Hi Pieter,

On Sat, Sep 15, 2018 at 02:03:45AM +0200, PiBa-NL wrote:
> Hi List, Willy,
> 
> I've created a regtest that checks that when concurrent connections are
> being handled that the connection counters are kept properly.
> 
> I think it could be committed as attached. It takes a few seconds to run. It
> currently fails on 1.9-dev2 (also fails on 1.8.13 with kqueue on FreeBSD,
> adding a 'nokqueue' on 1.8.13 makes it succeed though..).
> 
> I think it might be a good and reproducible test to run.?
> 
> Or does it need more tweaking? Thoughts appreciated :).

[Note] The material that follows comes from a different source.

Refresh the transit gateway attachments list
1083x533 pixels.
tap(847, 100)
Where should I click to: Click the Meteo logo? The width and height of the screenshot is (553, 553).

I took some time this morning to give it a test. For now it fails here,
after dumping 2200 lines of not really usable output that I didn't
investigate. From what I'm seeing it seems to moderately stress the
local machine so it has many reasons for failing (lack of source
ports, improperly tuned conntrack, ulimit, etc), and it takes far too
long a time to be usable as a default test, or this one alone will be
enough to discourage anyone from regularly running "make reg-tests".

I think we should create a distinct category for such tests, because
I see some value in it when it's made to reproduce a very specific
class of issues which is very unlikely to trigger unless someone is
working on it. In this case it is not a problem that it dumps a lot
of output, as it will be useful for the person knowing what to look
for there. Probably that such tests should be run by hand and dump
their log into a related file. Imagine for example that we would
have this :

 $ make reg-tests/heavy/conn-counter-3000-req.log

It would run the test on reg-tests/heavy/conn-counter-3000-req.vtc and
would produce the log into reg-tests/heavy/conn-counter-3000-req.log.
We could use a similar thing to test for select/poll/epoll/kqueue, to
test for timeouts, race conditions (eg show sess in threads). This is
very likely something to brainstorm about. You might have other ideas
related to certain issues you faced in the past. Fred is unavailable
this week but I'd be very interested in his opinion on such things.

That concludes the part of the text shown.